For Fonz Scanlan, financial planner and wealth manager at Money Smart, a “good retirement” does not necessarily mean being young and wealthy when you retire: “It means you have the ability to step back when it suits you. . , into a life that continues to be enjoyable and meaningful,” he says.

Then emphasizing that “having a large nest egg gives you the opportunity to choose the type of retirement you want”, he continues: “The only way to build up this nest egg is to spend less than what you earn and to invest the difference, throughout your professional life if possible.

“While excess income should go to a pension from a tax efficiency standpoint, life is for living and the central goal of good financial planning is to strike the right balance between saving and spending. throughout life.

“That’s why we should all try to imagine how we’re going to spend our retirement years and, long before retirement, plan a lifestyle that we can realistically support financially.” On the subject of the number of us who consider retiring with state pensions alone, Fonz Scanlan says: “In January this year, the CSO reported that a third of the working population has no retirement coverage apart from the state pension.

Advising that this is very worrying because it is extremely difficult to live solely on the full state pension, he continues: “And you may not be entitled to the full amount.
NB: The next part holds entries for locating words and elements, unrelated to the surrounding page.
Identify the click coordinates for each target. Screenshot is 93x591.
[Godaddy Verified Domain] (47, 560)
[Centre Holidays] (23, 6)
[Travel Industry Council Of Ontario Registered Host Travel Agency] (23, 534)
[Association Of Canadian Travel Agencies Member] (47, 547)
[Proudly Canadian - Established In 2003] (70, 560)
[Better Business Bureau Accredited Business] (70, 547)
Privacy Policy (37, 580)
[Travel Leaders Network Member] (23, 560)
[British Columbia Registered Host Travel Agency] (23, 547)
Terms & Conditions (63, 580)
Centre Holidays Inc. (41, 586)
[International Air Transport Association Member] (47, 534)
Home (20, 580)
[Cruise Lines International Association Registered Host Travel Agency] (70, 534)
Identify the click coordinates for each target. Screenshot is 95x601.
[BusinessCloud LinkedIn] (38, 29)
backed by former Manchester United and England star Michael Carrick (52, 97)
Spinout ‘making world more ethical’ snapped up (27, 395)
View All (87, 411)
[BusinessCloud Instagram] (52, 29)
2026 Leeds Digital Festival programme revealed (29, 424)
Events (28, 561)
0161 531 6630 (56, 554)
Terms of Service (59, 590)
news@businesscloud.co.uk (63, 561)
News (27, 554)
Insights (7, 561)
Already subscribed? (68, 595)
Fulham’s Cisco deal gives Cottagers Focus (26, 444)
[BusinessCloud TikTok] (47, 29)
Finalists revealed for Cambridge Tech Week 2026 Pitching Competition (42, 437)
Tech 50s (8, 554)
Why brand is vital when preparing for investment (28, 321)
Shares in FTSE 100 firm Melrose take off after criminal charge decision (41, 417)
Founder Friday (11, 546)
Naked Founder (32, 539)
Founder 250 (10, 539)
Also, you could be 67 or 68 by the time you get it, which could take several years after you want or can work.

“Although this figure is decreasing with self-enrolment, there remains the problem of those with some form of private pension and savings not close enough for a comfortable retirement.

“It’s not just because a lot of people just can’t afford the big savings. It’s also because many of us underestimate how long we’ll live and how much we’ll want to spend in retirement.

“Health and well-being often improve with early retirement, not to mention free time. With all of this comes the desire to see new places and try new things – which means spending more.

“Then later in retirement, when travel expenses come down, there may be escalating medical and care bills that may not be covered by your health insurance. There is only one way to prepare for retirement and that is to save.

“Take a little pain now — cutting spending to create a surplus — to avoid a lot more pain in retirement.”